The members of Sultana High School's Gay Straight Alliance (GSA) have a bullying problem.
The students can't go to their teachers for help because the bullies at Sultana aren't their classmates; they're the educators and administrators who should be protecting them.
The ACLU Foundation of Southern California (ACLU/SC) sent a formal complaint to the school district today, objecting to the school's systematic discrimination of the GSA and of lesbian, gay, bisexual, transgender (LGBT) and gender non-conforming (GNC) students.
Teachers at the school discriminated against students who are or are perceived to be LGBT and GNC, often using biased remarks in the classroom. In one case, a teacher told a student who had not received a valentine on Valentine's Day that it was "because you’re gay and nobody wants to be with you." Administrators also blocked the posting of GLSEN "Think Before You Speak" flyers which explained why the slurs used by some educators — such as "that's so gay"— have no place in schools.
Students observing GLSEN's Day of Silence also encountered resistance from school staff and teachers. For instance, a teacher forced one participant to sit in a corner by herself for the duration of a class period. On last year's Day of Silence, another teacher remarked to the class that “the gays are the real bullies.” Thorough it all, school administrators have refused to effectively reprimand and educate the offending teachers. Changing this is vital, because fostering supportive teachers gives LGBT students a greater sense of belonging in their school communities, according to GLSEN's 2011 National School Climate Survey.

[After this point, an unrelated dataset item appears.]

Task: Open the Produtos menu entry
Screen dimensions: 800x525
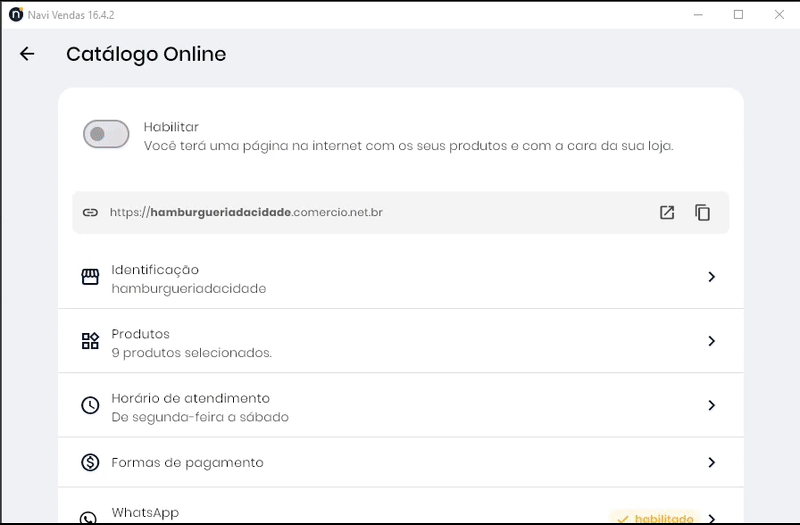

In addition, school officials treated the GSA differently than other student clubs, censoring its speech and obstructing its activities. They changed the club's announcements to omit any reference to LGBT youth, and routinely blocked movie viewings at the club. GLSEN's 2011 National School Climate Surveyfound that GSAs are a huge asset for LGBT youth in schools, making students feel less unsafe because of their sexual orientation than those without a GSA (54.9% vs. 70.6%).
Teachers and administrators have a duty to create safe and affirming schools for all students, including those who are LGBT or GNC. GLSEN is seriously concerned that the school is blocking proven resources that improve school climate from reaching students. We encourage the district to listen to the ACLU/SC and take actions that help, not hurt, all of its students.